Task goal =
In the listing below, the lines starting with the line with "Given: Open the page reader format icon" and going on through the line with "The image size is (640, 426)." are to be reproduced exactly, and only those.

Data listing =
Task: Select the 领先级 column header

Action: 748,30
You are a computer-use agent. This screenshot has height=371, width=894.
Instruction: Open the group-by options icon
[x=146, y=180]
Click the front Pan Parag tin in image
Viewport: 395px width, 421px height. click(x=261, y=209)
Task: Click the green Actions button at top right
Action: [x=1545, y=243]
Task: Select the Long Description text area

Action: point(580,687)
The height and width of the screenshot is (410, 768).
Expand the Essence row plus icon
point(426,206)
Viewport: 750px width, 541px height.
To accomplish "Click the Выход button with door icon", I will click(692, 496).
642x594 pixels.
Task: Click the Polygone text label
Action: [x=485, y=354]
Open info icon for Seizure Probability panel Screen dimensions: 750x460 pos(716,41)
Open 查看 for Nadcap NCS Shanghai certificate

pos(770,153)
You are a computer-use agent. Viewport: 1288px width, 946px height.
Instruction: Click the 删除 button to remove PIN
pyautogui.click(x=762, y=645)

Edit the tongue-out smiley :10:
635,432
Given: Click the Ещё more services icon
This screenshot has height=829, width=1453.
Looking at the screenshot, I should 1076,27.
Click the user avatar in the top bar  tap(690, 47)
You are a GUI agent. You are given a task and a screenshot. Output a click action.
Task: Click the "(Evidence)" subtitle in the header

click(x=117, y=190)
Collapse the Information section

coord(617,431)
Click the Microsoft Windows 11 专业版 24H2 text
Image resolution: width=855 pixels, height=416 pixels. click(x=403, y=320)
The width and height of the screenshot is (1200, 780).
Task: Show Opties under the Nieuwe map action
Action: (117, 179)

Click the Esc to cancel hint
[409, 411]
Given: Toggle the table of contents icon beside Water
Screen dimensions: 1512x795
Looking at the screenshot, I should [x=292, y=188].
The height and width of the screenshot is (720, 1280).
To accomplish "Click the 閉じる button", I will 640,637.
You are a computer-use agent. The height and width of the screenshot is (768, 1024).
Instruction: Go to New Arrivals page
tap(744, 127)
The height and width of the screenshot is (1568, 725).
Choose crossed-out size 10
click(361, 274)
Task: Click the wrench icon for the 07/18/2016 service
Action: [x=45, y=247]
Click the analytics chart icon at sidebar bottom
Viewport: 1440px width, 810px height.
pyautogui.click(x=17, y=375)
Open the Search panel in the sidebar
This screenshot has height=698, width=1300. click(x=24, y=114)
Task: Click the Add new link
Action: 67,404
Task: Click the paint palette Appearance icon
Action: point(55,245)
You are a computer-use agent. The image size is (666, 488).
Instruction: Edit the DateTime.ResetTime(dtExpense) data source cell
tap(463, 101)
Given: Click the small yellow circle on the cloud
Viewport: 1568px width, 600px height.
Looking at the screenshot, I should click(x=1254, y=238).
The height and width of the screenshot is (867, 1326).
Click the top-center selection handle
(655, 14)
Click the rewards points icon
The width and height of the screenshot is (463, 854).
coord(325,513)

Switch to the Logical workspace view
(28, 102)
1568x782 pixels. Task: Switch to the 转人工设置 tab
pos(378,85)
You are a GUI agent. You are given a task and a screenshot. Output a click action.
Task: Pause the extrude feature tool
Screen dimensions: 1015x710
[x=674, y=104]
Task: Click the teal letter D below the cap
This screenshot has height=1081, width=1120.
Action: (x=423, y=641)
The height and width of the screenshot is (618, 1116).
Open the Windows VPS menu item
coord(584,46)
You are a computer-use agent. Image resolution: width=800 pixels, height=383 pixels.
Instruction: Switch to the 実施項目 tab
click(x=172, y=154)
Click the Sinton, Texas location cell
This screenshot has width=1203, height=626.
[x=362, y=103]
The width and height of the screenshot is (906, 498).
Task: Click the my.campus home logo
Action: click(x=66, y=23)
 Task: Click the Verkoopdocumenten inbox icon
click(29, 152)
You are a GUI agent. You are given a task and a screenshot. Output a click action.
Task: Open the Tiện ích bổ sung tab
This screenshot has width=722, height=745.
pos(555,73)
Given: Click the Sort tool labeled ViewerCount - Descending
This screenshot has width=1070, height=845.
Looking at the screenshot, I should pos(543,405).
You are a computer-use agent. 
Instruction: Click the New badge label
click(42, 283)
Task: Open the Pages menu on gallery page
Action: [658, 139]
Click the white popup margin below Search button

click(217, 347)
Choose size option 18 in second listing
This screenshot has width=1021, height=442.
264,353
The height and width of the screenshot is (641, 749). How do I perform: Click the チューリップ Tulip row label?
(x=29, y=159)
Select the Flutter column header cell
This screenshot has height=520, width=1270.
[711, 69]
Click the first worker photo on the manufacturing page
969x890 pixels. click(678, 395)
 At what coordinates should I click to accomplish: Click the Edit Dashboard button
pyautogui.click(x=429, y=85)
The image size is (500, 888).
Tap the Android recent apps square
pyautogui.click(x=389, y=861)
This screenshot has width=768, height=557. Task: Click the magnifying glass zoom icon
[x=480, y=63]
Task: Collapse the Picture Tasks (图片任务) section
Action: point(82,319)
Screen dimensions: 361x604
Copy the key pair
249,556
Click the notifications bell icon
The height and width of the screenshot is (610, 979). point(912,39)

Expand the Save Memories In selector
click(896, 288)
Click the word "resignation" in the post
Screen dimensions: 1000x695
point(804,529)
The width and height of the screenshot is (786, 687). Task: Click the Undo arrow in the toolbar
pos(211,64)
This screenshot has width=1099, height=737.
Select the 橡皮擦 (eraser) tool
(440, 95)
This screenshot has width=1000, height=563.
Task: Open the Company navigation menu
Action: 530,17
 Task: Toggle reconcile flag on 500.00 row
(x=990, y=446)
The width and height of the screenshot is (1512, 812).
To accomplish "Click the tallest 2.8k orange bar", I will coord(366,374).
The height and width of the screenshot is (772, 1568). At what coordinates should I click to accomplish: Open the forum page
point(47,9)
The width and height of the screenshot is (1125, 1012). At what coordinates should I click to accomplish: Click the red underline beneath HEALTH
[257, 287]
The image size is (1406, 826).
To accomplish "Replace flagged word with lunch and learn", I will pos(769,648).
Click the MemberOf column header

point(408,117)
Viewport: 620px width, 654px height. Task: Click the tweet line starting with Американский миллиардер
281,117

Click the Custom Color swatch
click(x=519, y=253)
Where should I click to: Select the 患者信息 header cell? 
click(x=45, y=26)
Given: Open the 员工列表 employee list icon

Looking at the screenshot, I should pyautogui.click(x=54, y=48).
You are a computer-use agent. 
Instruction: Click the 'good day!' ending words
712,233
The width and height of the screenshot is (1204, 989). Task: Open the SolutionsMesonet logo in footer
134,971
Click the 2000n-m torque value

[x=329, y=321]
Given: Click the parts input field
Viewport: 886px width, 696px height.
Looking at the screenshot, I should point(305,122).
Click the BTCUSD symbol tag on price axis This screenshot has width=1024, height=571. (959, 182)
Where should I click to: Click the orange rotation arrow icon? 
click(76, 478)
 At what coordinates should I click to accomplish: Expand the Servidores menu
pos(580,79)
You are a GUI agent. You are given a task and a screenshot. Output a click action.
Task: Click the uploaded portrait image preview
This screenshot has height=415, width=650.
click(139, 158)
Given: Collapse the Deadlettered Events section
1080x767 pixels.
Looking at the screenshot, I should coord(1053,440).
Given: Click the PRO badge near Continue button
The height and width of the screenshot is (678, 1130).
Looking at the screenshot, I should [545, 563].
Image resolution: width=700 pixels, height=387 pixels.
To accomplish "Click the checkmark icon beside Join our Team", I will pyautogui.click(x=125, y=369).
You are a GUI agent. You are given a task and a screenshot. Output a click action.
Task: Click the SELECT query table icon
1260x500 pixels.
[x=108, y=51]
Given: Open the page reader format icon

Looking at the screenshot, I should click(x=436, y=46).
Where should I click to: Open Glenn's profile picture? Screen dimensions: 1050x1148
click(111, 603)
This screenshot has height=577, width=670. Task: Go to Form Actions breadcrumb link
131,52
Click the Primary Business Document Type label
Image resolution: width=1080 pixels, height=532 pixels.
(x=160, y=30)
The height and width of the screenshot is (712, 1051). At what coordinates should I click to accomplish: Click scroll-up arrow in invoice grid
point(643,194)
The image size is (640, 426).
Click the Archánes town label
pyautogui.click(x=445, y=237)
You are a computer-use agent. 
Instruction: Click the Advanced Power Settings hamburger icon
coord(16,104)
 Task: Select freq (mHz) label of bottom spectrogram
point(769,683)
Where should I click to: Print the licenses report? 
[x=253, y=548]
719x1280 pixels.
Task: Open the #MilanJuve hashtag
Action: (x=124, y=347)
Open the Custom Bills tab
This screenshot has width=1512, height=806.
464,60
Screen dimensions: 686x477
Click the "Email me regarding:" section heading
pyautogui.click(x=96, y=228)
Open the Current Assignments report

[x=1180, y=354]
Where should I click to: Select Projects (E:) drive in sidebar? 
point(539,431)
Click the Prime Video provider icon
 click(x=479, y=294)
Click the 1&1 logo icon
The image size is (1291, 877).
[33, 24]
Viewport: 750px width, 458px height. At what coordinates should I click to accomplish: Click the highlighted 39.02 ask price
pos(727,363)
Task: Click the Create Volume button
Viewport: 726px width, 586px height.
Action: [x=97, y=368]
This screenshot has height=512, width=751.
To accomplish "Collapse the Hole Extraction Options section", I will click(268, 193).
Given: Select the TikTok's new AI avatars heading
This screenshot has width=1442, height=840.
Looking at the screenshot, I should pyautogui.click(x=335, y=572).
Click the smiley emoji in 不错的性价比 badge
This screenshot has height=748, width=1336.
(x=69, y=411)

Result for this exercise =
Given: Open the page reader format icon

Looking at the screenshot, I should click(x=436, y=46).
Where should I click to: Open Glenn's profile picture? Screen dimensions: 1050x1148
click(111, 603)
This screenshot has height=577, width=670. Task: Go to Form Actions breadcrumb link
131,52
Click the Primary Business Document Type label
Image resolution: width=1080 pixels, height=532 pixels.
(x=160, y=30)
The height and width of the screenshot is (712, 1051). At what coordinates should I click to accomplish: Click scroll-up arrow in invoice grid
point(643,194)
The image size is (640, 426).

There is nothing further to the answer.